Employee engagement: maintaining motivation


Happy employees are good for business. Decades of research support the theory that increasing employee engagement boosts productivity, customer satisfaction and, ultimately, profits. Countless studies have proven a link between a committed workforce and the bottom line.

The trouble is, we’re still not very good at it.

The numbers vary in different studies, but there’s agreement across the board that a minority of employees are strongly engaged in their work. In the United States it’s about one in three, falling to about one in four in Australia, according to Gallup, the US-based performance management consultancy whose annual surveys are widely cited.

“Worker engagement is the continuing Achilles heel of modern organisational life,” said AHRI chairman Peter Wilson when delivering the Kingsley Laffer Memorial Lecture late last year.

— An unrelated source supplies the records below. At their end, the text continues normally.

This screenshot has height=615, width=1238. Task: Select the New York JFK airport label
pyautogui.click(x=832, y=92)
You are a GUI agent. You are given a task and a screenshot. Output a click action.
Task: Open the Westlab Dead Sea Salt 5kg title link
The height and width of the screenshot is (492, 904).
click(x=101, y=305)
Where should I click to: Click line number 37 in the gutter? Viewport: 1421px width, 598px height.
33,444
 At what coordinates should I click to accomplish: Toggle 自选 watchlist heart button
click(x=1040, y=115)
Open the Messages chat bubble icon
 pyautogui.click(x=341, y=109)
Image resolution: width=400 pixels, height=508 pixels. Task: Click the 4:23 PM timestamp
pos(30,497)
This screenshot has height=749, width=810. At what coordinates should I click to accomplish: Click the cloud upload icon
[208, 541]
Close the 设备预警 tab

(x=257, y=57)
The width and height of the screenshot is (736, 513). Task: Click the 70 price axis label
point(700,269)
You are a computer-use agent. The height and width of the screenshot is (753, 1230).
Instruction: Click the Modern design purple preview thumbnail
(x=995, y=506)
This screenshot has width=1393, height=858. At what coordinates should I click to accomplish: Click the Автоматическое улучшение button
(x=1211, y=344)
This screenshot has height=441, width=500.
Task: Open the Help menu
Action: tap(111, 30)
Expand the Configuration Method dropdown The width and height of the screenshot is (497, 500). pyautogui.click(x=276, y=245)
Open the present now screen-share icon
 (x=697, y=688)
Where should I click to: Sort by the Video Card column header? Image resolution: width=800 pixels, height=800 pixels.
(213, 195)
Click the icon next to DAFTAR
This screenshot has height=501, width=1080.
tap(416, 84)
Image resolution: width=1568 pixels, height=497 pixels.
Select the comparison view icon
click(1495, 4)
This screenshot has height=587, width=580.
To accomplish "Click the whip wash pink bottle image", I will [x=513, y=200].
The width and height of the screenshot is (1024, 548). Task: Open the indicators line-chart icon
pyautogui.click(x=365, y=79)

Why does it matter? Well, Gallup’s research mirrors many studies around the world in finding that organisations with high levels of employee engagement have superior figures for productivity, customer satisfaction, staff turnover, absenteeism, safety incidents and quality defects. It adds up to improved profitability of as much as 22 per cent.

The whole game

Leaders can’t afford to be indifferent to the problem of low engagement, says consultant and author Gary Hamel. It may have been optional once, but now it’s “pretty much the whole game”, he wrote in a Wall Street Journal blog post.

AHRI research shows that Australian employers are aware that worker engagement is critical to future business success, said Wilson. But a yawning gap remains between where engagement levels are today and where they need to be to reap the benefits.

It has led to an industry of academic research, consultants and authors working on new theories and practices. One conclusion from these investigations is that it’s not about the money. Reviewing some of the key engagement themes in recent years, it’s clear that remuneration is not a motivation. As author Daniel H. Pink writes in his 2011 bestseller, Drive: The Surprising Truth About What Motivates Us, assuming employees believe they are paid fairly and adequately, that issue is taken off the table.

What matters, says Pink, are feelings of “autonomy, mastery and purpose”. In other words, that employees don’t feel managers or supervisors are breathing down their necks (“you can’t manage people into engagement”), that they’re properly trained and equipped to do the job, and they understand the purpose.

Hamel agrees that the real dampener on employee engagement is the “soggy, cold blanket of centralised authority”. In typical hierarchical management structures, employees are disenfranchised from most policy decisions, he says.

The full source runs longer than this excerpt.